Подруга вытянулась рядом с нею, положила голову на грудь Жасмин.
– Задуматься обо всем этом меня заставил один человек, которого я встретила там, на ужине. Я была там одна, я растерялась в этом многолюдье, я не знала, что говорить… Спросила, кто он, а он сказал, что потерял свою любовь и пришел сюда, чтобы вернуть ее, но сейчас уже не уверен, что хочет именно этого. Он попросил меня посмотреть по сторонам – нас окружают люди, непреложно уверенные в себе, в своей правоте, в незыблемости своей славы и своих побед. И заметил: «Они ведь не веселятся. Ибо считают, что достигли своей жизненной вершины и, значит, предстоит неизбежный спуск. И он их пугает. А о том, что есть еще целый мир, открытый для покорения, они позабыли. Потому что…»
– Потому что привыкли.
– Вот именно. У них есть все что угодно – и почти совсем не осталось стремлений и желаний. Все их проблемы решены, все проекты одобрены, все предприятия процветают, не требуя никакого вмешательства.
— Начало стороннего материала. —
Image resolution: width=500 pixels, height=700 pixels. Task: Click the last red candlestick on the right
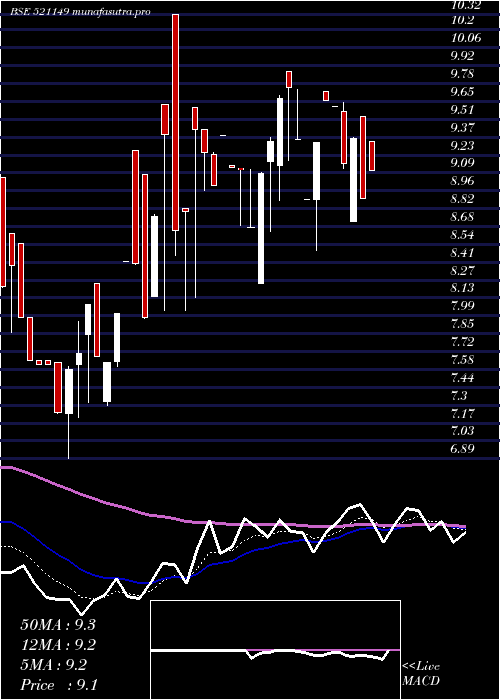click(x=372, y=156)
И этим людям остается лишь бояться перемен, и вот они кочуют с вечеринки на вечеринку, с банкета на банкет – лишь бы только не оставалось времени думать. Лишь бы встречать там одних и тех же людей и полагать поэтому, что все идет по-прежнему. Уверенность заменяет страсть.
– Разденься, – сказала подруга, чтобы хоть что-то ответить.
Жасмин приподнялась, стянула с себя платье и снова юркнула под простыню.
– Ты тоже разденься. И обними меня. Мне нужно чувствовать тебя – сегодня днем показалось, что ты позволишь мне уйти.
Подруга гасит свет, ложится. Жасмин засыпает сразу. А она еще лежит некоторое время без сна, глядя в потолок и думая о том, что девушка девятнадцати лет во всей невинности своей оказывается иногда мудрее взрослой опытной женщины вдвое старше себя. Да, как ни страшно ей, как ни зыбко ее положение, ей волей-неволей придется развиваться и крепнуть. Они нажили себе могущественного врага – ХХ, несомненно, сделает все возможное, чтобы не допустить ее к октябрьской Неделе моды. Прежде всего он попытается купить ее бренд, а поскольку это невозможно – станет дискредитировать ее перед Федерацией, обвиняя в том, что она не сдержала слова.